30/7/2014, [*] MK Bhadrakumar, Indian Punchline − Rediff Blogs
Traduzido pelo pessoal da Vila Vudu
Mitt Romney (E) e Barack Obama na Lynn University - Debate de 23/10 2012 |
A nova Guerra
Fria era a última coisa que o presidente Barack Obama tinha em mente no momento
em que caía a noite, há bem pouco tempo, dia 22/10/2012, no campus da Lynn
University na Florida. Foi a noite das facas longas, [1] do famoso debate sobre política exterior
na campanha presidencial, quando Obama arrasou seu opositor, o Republicano Mitt
Romney, ao ridicularizar uma de suas frases – Romney disse que a Rússia seria a
maior ameaça geopolítica para os EUA no século XXI!
Eis
o que disse-fez Obama, esnobando Romney:
Governador,
muito me alegra que o senhor reconheça que a al-Qaeda é uma ameaça, porque há
poucos meses, quando lhe perguntaram qual a maior ameaça geopolítica que os EUA
enfrentam, o senhor respondeu “a Rússia” – não a al-Qaeda – o senhor disse “a
Rússia”. E não interessa a ninguém trazer de volta a política exterior dos anos
1980s, porque, o senhor sabe, a Guerra Fria já acabou há 20 anos. Mas,
governador... No que tenha a ver com política exterior, o senhor parece querer
importar as políticas externas dos anos 1980s.
Depois, no
programa para a reeleição, Obama ostentava o “reset” entre EUA e Rússia como o
mais fulgurante feito de política externa de seu primeiro mandato no Salão
Oval. Deitou e rolou vaidosamente sobre o acordo START sobre desarmamento com a
Rússia; a ajuda valiosíssima da Rússia, que colaborava para criar a rede de
rotas transitáveis conhecida como Rede Norte de Distribuição, e em outras áreas
relacionadas à guerra no Afeganistão; e a Rússia que suspenderia vendas
militares ao Irã, e a Rússia aliada dos EUA nas sanções contra o Irã, e tal e
tal, como os ganhos mais substantivos de suas relações exteriores.
Não se sabe
exatamente quando Obama mudou de lado e tornou-se soldado e seguidor de Romney.

● DADOS ARMAZENADOS

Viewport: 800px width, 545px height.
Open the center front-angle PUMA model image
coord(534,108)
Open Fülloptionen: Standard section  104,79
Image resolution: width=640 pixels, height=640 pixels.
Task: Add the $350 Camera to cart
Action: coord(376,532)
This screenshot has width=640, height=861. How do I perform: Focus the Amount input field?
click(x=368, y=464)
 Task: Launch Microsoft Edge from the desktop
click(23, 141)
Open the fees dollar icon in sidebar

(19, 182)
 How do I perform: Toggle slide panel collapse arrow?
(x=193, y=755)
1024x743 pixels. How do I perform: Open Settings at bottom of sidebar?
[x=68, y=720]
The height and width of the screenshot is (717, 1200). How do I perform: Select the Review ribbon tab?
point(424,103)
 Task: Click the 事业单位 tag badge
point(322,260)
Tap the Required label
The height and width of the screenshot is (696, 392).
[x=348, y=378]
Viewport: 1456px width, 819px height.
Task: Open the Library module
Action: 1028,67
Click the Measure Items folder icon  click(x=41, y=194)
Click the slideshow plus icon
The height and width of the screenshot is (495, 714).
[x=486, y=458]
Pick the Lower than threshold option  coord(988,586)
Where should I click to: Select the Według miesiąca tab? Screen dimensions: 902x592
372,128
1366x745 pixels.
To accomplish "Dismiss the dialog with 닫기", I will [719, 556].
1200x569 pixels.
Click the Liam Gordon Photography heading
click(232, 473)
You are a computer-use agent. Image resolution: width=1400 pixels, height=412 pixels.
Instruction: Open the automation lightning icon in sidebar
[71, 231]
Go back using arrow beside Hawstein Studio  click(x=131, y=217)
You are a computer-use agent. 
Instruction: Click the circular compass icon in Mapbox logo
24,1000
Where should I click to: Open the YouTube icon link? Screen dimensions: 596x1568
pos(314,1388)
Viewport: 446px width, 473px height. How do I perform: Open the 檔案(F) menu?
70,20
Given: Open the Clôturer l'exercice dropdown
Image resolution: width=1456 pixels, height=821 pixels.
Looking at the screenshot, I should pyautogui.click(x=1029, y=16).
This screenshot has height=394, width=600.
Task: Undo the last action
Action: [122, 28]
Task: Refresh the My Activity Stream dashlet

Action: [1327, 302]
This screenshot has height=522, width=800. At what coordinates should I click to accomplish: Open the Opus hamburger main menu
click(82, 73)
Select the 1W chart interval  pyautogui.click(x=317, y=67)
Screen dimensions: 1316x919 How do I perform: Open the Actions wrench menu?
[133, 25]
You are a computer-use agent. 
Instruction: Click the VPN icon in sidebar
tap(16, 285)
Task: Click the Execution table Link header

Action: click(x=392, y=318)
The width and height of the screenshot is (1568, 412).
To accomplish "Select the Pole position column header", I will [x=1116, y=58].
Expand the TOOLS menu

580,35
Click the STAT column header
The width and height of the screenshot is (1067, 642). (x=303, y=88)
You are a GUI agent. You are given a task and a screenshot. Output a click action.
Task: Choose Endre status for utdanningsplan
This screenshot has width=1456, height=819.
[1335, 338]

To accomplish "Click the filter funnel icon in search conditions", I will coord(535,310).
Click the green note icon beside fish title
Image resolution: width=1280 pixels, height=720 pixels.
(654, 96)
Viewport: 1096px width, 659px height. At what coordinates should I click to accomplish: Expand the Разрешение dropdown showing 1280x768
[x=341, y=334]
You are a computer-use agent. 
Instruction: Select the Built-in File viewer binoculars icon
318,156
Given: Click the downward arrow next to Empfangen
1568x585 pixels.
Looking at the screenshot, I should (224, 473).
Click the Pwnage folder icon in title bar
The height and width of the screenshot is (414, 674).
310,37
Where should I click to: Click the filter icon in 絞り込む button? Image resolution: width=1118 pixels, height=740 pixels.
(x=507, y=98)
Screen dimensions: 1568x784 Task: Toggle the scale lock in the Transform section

● INSTRUÇÕES DO EXERCÍCIO
Por favor, indique qual país Romney apontou como a maior ameaça geopolítica para os EUA no século XXI, segundo o texto fornecido sobre o debate de 2012.

● RESPOSTA DO EXERCÍCIO
A Rússia.